▶ _Work request_
Filter the listing below, keeping every line that holds "Given".

▶ _Data in this exercise_
###
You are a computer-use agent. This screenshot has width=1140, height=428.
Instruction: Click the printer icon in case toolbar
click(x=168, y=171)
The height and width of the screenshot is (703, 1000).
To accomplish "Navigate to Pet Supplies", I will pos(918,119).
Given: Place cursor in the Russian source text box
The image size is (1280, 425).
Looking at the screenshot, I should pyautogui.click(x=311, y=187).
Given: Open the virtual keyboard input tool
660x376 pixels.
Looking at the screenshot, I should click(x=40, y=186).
###
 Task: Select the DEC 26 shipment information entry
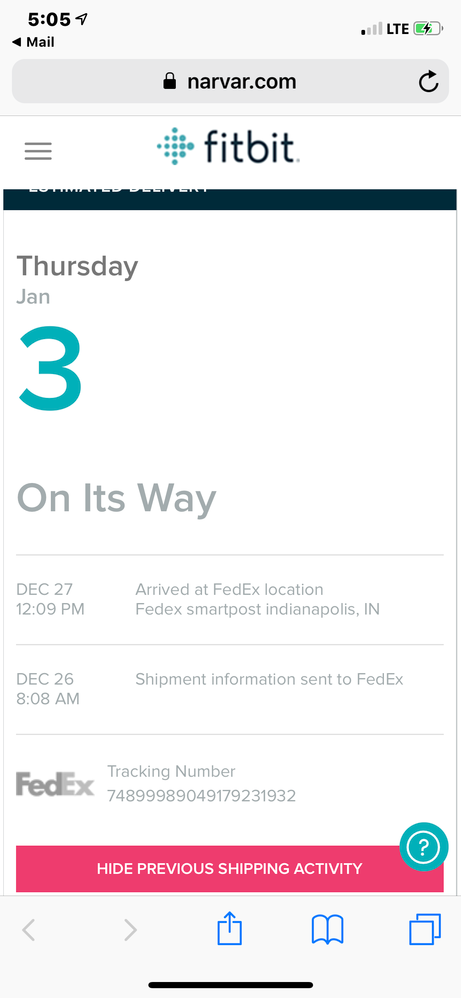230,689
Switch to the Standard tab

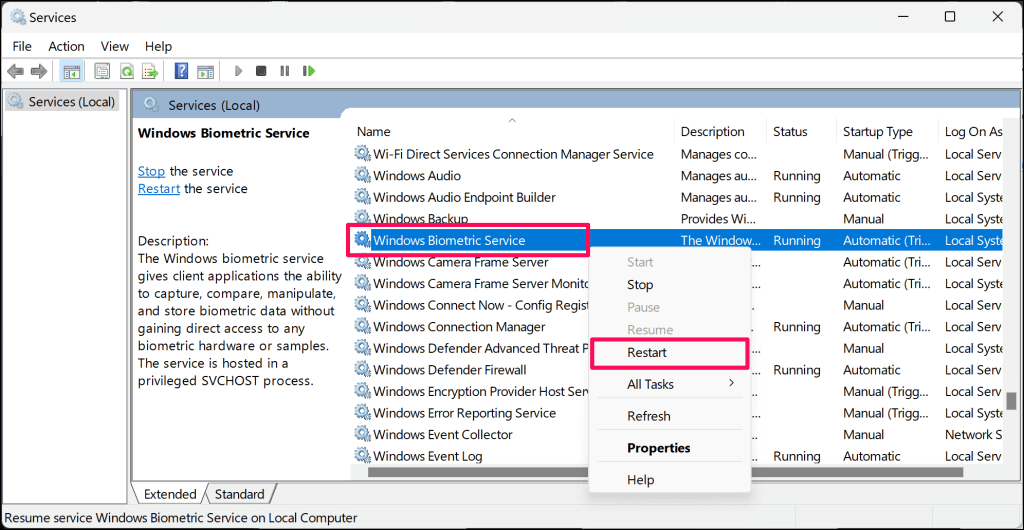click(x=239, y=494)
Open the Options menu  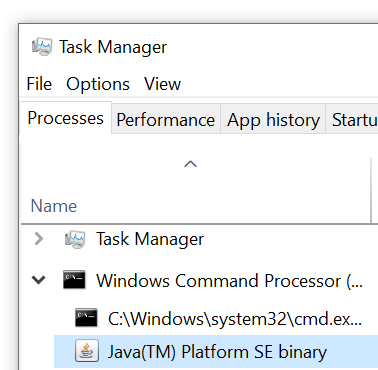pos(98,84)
###
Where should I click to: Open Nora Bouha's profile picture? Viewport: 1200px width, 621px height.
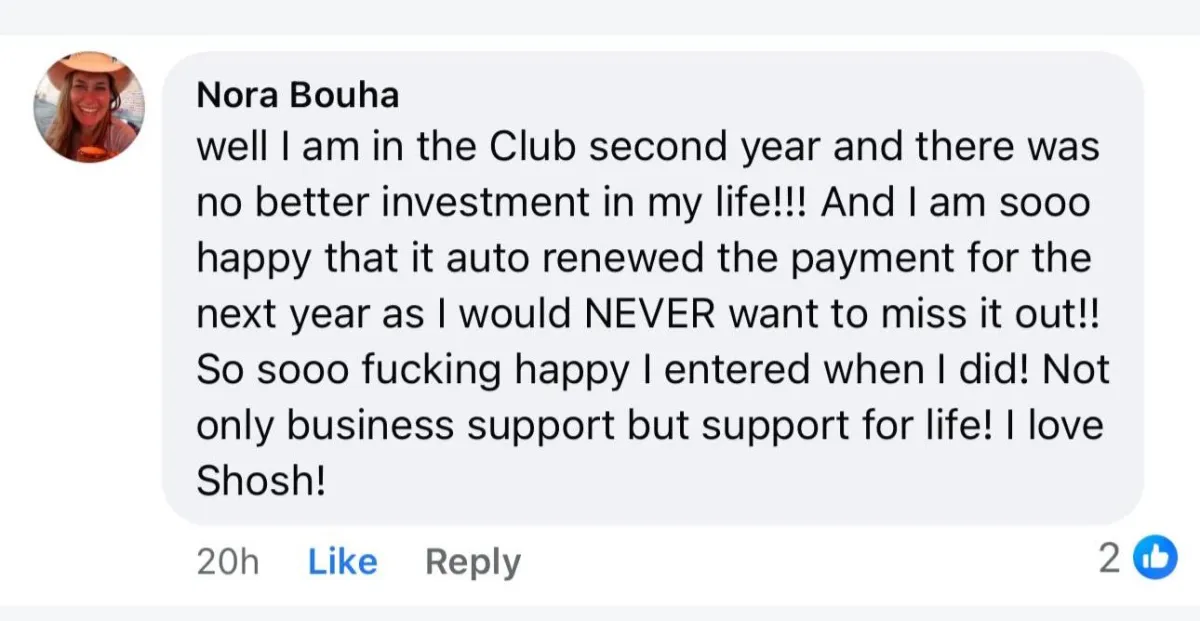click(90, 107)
###
▶ _Answer area_
Given: Place cursor in the Russian source text box
Given: Open the virtual keyboard input tool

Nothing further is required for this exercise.